There is palpable frustration within Labour that the Opposition has been unable to make an impact against a Prime Minister whose own chief adviser thinks he is unfit for office. There are many who worry that Starmer has not yet presented a coherent vision for a future Labour government and that the result of the next election is now in peril as a result. However it is worth remembering that as late as 2007, David Cameron (then Leader of the Opposition) was supporting Labour’s spending plans, and yet still managed to win the subsequent two elections claiming that Labour had catastrophically overspent. The relative invisibility of opposition means that earlier policy positions (or lack of them) are often not remembered.

If Corbyn (who by 2017 had already lost the confidence of 80% of his own MPs) can go into an election and be seen afresh by the voters, then Starmer can certainly do the same. The Chesham & Amersham by-election should also give Labour hope because it demonstrates the fragility of the Tory coalition between many of its traditional wealthy, often liberal voters, and its more working class, socially conservative supporters. The new willingness of Tory Remainers to abandon the Conservatives for the Liberal Democrats must be related to the fact that Corbyn was desperately unpopular with this group, whereas Starmer is much less so.
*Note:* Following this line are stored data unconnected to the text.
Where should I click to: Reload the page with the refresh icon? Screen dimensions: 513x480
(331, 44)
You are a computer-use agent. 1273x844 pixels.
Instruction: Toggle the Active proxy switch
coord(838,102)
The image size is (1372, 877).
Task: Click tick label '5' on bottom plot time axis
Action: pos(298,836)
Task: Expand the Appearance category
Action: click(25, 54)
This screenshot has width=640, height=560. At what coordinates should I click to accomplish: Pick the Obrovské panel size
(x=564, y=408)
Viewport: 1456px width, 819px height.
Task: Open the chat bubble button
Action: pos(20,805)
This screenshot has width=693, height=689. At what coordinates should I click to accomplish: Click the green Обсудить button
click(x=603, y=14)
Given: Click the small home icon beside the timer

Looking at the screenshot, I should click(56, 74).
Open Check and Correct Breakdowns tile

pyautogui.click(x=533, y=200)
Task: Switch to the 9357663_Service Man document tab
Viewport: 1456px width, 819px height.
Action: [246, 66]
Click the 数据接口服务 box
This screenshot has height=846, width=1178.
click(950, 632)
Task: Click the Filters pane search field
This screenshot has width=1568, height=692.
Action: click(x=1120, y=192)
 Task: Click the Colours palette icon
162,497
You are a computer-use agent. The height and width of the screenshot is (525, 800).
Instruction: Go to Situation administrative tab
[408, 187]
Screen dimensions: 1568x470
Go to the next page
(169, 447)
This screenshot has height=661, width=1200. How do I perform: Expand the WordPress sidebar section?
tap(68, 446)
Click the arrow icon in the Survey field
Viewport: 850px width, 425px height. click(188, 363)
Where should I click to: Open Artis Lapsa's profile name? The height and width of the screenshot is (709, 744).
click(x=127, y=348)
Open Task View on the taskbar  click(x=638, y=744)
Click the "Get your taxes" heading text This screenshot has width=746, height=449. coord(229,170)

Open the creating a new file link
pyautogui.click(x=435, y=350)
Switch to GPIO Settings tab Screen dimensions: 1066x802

But it is also crucial that we go into the next election with the right policies and right messaging. We will need a clear narrative describing what a future Labour government would look like and how it would be fundamentally different and better than the current administration. There is absolutely no doubt that it will be an enormous challenge for Labour to even be the largest party in the next Parliament given the scale of the 2019 defeat, but it is not impossible. Don’t panic (yet).